Попытка моих «оппонентов» путем беспардонной лжи, клеветы и инсинуаций сделать из меня изгоя, изолировать от общества часто давала обратный результат. У меня появилось много новых друзей, особенно среди интеллигенции — выдающиеся деятели науки и культуры — академики Б. А. Рыбаков и И. М. Виноградов, народные артисты СССР К. К. Иванов и А. И. Огнивцев, народный архитектор Д. Н. Чечулин, маршал авиации И. И. Пстыго, генералы, врачи. Но запущенная Сусловым — Яковлевым «адская машина» продолжала молотить патриотов. В июне уже были изгнаны из «Советской России» Московский, Морозов и Бардин. Тогда же Яковлев провел в ЦК совещание руководителей средств массовой информации, издателей и деятелей культуры. Он метал громы и молнии в адрес «Московского рабочего» и Воениздата, выпустивших в свет «клеветнические романы Шевцова». Досталось Игорю Кобзеву, поддержавшему эти книги, поэтам Ф. Чуеву и В. Фирсову за патриотические стихи, главному маршалу авиации А. Е. Голованову за его мемуары, опубликованные в журнале «Октябрь», и главному редактору «Октября» В. Кочетову за его роман «Чего же ты хочешь?». 12 июля меня ужалила «Правда».

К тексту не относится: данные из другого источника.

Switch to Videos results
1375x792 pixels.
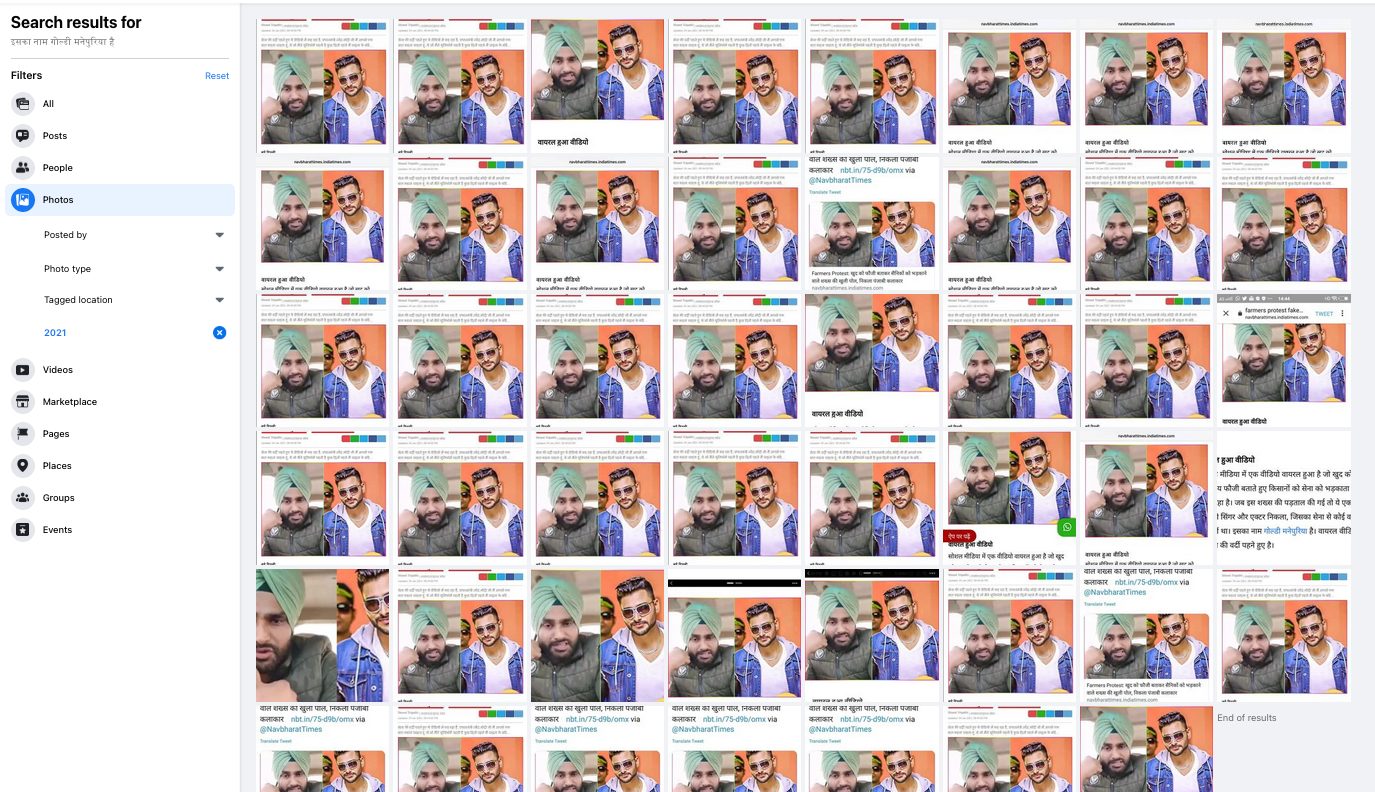point(57,370)
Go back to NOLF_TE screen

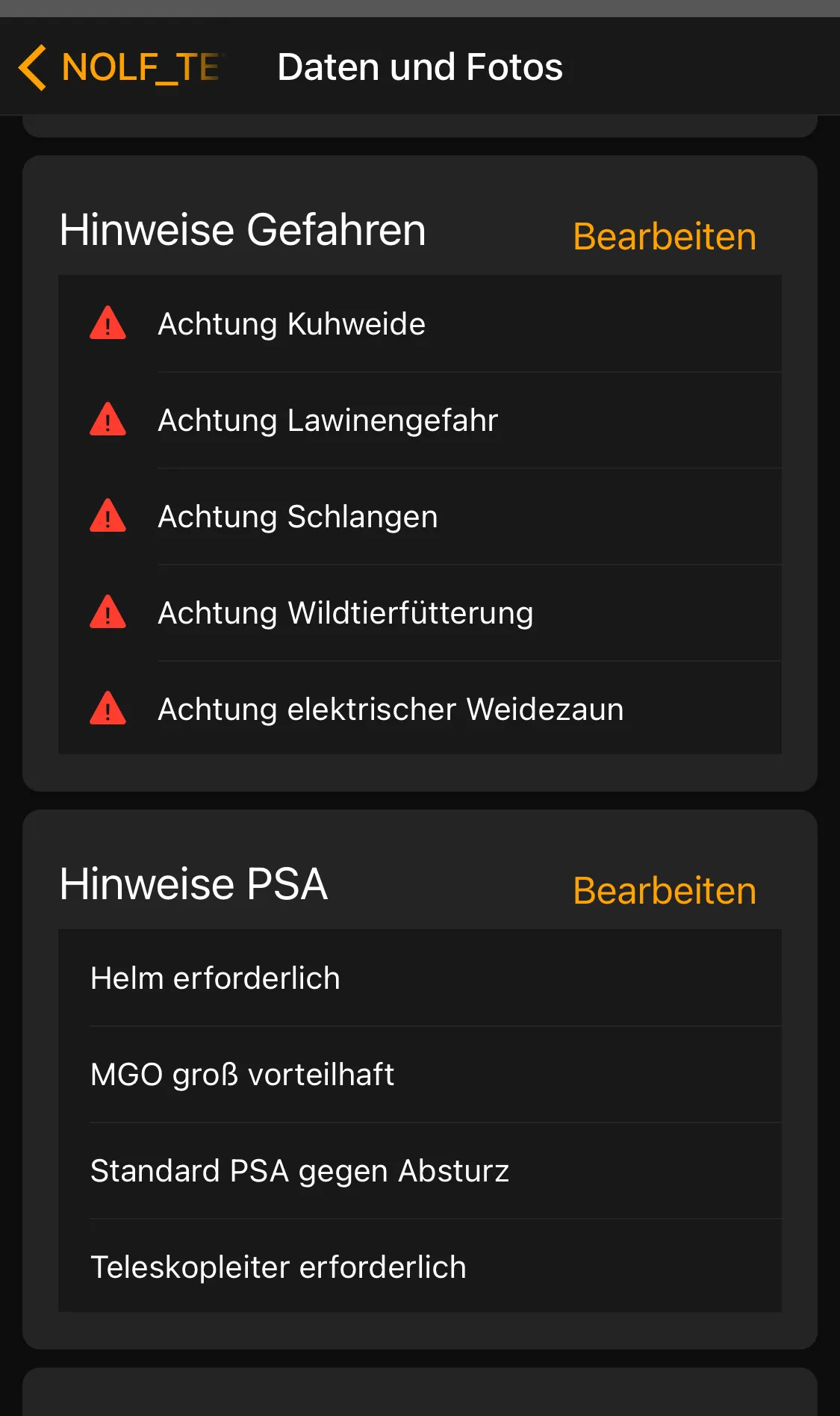point(119,67)
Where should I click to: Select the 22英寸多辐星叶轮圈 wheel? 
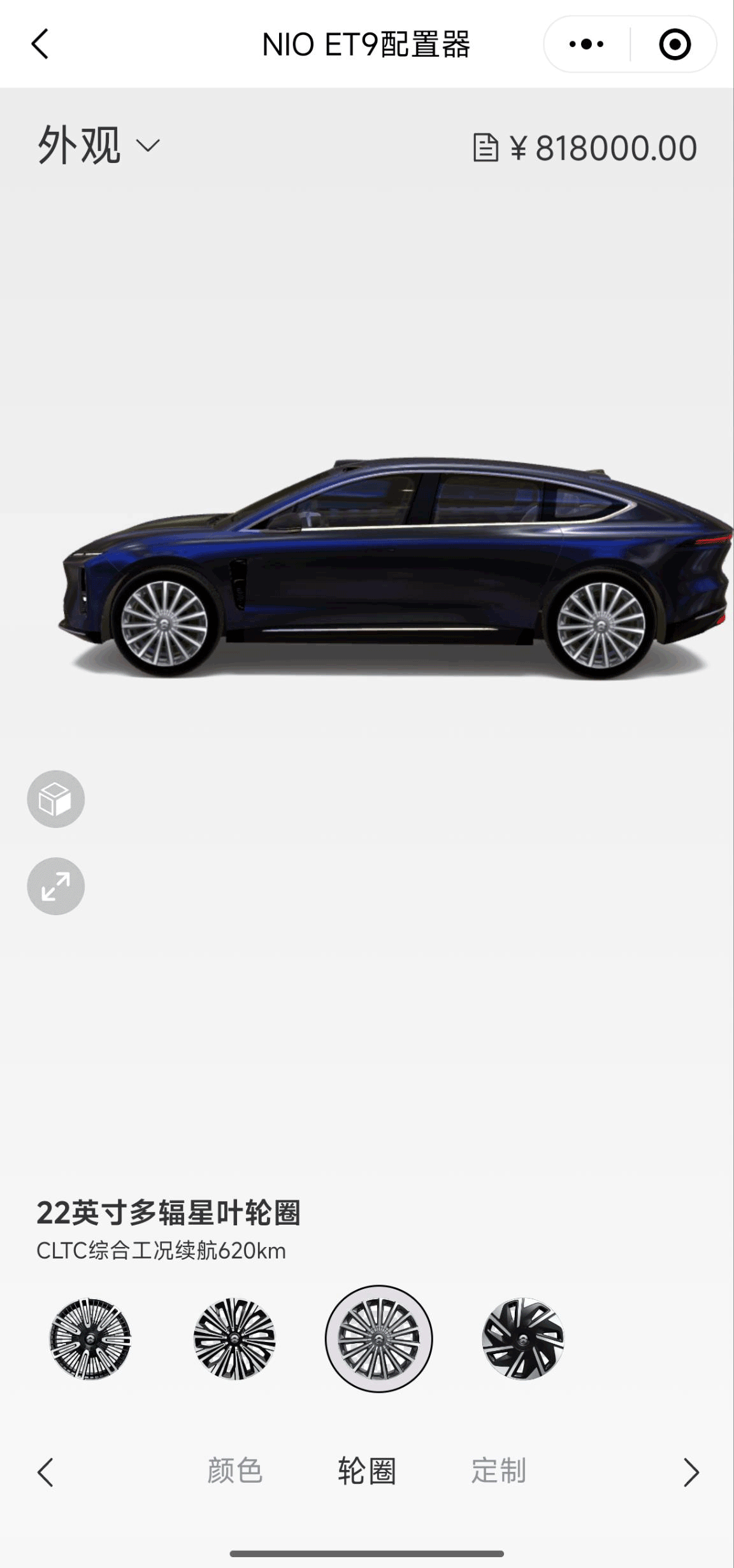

Это была широкомасштабная акция, координируемая и направляемая единым центром в международном масштабе. Помимо зарубежных радиоголосов, меня «удостоили» своим вниманием крупнейшие происонистские западные газеты. 14 июля на страницах органа итальянских коммунистов «Унита» с подленькой статейкой выступил некто А. Гуэро, преднамеренно извративший содержание романа «Во имя отца и сына». С тех же позиций громили мои романы сионисты Б. Гверцман с «Нью-Йорк тайме» и Г. Шапиро в «Интернэшнл геральд трибюн». И в ответ на статью Шапиро я получил из США от рядового американца письмо на 12 страницах, где он с сердечной болью рассказывал о господстве сионистов в Америке, прибравших к своим рукам экономику, культуру, средства массовой информации.